Work includes repair work to the inner moat walls as well as preparation work for the new sea defences along this frontage on the seaward side of the moat wall and Spur Redoubt, carried out by contractor Suttle Projects.
The work will begin on the seaward side of the moat wall and Spur Redoubt to improve the condition of the heritage asset and ensure its stability prior to work commencing on the new sea defences along this frontage.
The work will mainly consist of renewing the mortar joints between the stone where required, known as repointing, and injecting carefully selected grout to the core of the wall in places where it may become unstable in the future if no action is taken. Scaffolding to the outer moat wall will be required to complete these works.
Re-pointing of the inner moat walls, that was started in autumn last year but could not be completed over winter due to limestone mortar not working well in cold conditions, will also take place later in the summer.
In addition, the inner moat walls will be cleaned where necessary to remove staining, a section of brickwork at the eastern end of the moat that has been destabilised by vegetation growth will be carefully removed and relayed, and some stone blocks that have been significantly damaged or lost over time will be replaced with new stone that has been carefully selected to match the existing historical stone as best as possible. This work will mainly be accessed using floating pontoons.

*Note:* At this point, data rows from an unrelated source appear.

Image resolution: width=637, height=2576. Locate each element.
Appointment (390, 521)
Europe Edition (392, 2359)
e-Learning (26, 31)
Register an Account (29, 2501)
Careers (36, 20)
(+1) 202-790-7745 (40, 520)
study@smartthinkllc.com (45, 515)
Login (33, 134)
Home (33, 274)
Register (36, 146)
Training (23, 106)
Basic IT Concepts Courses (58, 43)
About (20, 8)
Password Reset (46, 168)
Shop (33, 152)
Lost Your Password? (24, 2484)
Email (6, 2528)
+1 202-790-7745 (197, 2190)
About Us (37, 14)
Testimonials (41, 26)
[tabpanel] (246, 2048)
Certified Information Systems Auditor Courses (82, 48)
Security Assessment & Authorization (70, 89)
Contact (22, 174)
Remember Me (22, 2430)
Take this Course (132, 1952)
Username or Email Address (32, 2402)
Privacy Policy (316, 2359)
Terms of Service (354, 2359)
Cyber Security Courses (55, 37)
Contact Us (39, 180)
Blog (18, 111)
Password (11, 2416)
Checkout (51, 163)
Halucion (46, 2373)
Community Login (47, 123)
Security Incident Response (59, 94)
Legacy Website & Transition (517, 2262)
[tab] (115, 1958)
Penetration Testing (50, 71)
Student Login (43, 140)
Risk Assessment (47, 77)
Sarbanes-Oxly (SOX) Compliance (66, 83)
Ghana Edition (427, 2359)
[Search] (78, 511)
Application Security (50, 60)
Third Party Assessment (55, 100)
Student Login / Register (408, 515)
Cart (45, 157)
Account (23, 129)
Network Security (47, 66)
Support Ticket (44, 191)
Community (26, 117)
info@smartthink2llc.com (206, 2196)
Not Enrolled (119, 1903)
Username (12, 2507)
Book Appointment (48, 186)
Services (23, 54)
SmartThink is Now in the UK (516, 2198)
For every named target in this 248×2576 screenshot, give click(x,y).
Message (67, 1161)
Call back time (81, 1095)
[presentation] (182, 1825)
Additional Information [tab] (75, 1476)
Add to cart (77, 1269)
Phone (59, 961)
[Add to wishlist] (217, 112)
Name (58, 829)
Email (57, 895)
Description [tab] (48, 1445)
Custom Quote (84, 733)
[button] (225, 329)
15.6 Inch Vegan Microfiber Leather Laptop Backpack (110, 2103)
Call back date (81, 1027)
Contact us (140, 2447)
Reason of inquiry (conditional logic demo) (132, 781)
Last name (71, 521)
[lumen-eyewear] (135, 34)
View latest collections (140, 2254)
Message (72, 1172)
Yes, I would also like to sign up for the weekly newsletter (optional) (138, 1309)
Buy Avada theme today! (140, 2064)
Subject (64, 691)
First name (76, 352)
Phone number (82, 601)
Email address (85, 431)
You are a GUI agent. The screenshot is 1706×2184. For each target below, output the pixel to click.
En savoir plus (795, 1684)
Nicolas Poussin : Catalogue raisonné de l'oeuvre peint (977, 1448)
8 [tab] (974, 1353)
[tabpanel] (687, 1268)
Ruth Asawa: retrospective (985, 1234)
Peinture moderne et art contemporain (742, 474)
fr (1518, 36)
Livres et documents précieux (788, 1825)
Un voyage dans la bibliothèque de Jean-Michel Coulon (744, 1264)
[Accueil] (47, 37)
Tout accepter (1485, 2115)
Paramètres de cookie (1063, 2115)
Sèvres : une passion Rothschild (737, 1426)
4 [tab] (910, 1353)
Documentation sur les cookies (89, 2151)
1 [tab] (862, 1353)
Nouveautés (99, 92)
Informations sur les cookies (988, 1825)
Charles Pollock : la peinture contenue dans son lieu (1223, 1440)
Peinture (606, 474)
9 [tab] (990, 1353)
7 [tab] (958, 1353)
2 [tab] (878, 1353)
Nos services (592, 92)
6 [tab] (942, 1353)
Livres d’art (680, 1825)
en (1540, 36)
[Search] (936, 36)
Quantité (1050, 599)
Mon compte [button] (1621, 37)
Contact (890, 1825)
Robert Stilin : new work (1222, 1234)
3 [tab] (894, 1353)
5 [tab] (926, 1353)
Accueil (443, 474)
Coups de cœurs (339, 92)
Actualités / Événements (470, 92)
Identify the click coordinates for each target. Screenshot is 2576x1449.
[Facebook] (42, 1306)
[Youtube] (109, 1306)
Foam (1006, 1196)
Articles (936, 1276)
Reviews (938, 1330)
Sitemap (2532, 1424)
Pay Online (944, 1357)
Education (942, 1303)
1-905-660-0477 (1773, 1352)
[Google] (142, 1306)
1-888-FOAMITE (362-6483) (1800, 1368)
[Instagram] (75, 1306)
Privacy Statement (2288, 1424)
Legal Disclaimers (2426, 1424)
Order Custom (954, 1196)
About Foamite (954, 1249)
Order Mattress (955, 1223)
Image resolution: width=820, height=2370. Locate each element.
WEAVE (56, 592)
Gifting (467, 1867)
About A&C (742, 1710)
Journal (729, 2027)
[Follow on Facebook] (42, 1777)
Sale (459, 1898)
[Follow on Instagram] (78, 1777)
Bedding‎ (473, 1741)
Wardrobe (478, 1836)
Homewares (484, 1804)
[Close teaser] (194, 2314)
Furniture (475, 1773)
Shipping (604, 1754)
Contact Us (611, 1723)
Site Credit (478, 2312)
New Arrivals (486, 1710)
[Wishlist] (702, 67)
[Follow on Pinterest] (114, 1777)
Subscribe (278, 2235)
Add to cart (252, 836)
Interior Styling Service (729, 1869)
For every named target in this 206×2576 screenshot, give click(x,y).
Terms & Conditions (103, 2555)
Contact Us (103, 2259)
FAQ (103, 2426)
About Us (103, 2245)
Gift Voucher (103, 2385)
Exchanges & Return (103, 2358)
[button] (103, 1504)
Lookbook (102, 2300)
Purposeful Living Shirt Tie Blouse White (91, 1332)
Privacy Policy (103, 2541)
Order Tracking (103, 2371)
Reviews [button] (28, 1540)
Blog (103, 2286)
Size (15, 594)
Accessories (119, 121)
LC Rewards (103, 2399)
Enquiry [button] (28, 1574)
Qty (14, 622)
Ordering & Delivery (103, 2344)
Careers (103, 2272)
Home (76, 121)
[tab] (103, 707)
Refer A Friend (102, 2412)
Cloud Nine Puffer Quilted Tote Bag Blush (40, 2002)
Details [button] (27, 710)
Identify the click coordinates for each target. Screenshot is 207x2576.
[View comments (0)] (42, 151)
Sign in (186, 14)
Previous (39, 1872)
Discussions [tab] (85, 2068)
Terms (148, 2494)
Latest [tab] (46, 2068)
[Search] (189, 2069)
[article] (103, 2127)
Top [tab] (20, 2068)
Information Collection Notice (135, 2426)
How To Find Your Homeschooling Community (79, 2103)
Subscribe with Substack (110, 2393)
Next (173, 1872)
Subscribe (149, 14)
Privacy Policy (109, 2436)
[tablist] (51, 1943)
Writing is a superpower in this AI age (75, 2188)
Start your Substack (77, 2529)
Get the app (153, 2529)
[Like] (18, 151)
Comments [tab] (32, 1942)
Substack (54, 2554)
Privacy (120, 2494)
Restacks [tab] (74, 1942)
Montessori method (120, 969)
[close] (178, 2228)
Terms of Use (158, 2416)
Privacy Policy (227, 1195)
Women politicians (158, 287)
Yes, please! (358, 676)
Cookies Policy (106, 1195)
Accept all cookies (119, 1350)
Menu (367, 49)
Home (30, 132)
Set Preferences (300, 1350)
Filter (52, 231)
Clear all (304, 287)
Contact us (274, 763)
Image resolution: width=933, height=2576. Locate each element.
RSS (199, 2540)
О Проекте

Where possible, all work will be carried out using hand tools to ensure the necessary protection of the heritage asset, but may involve some limited heavy machinery and pressure washers due to the nature of the work. Historic England has been consulted throughout the process and has approved the methods selected for the works.
There may be some temporary pedestrian diversions in place as a result of the work, especially during mobilisation and demobilisation stages, but these will be kept to a minimum and clearly signposted whilst in effect. No long-term closures are expected.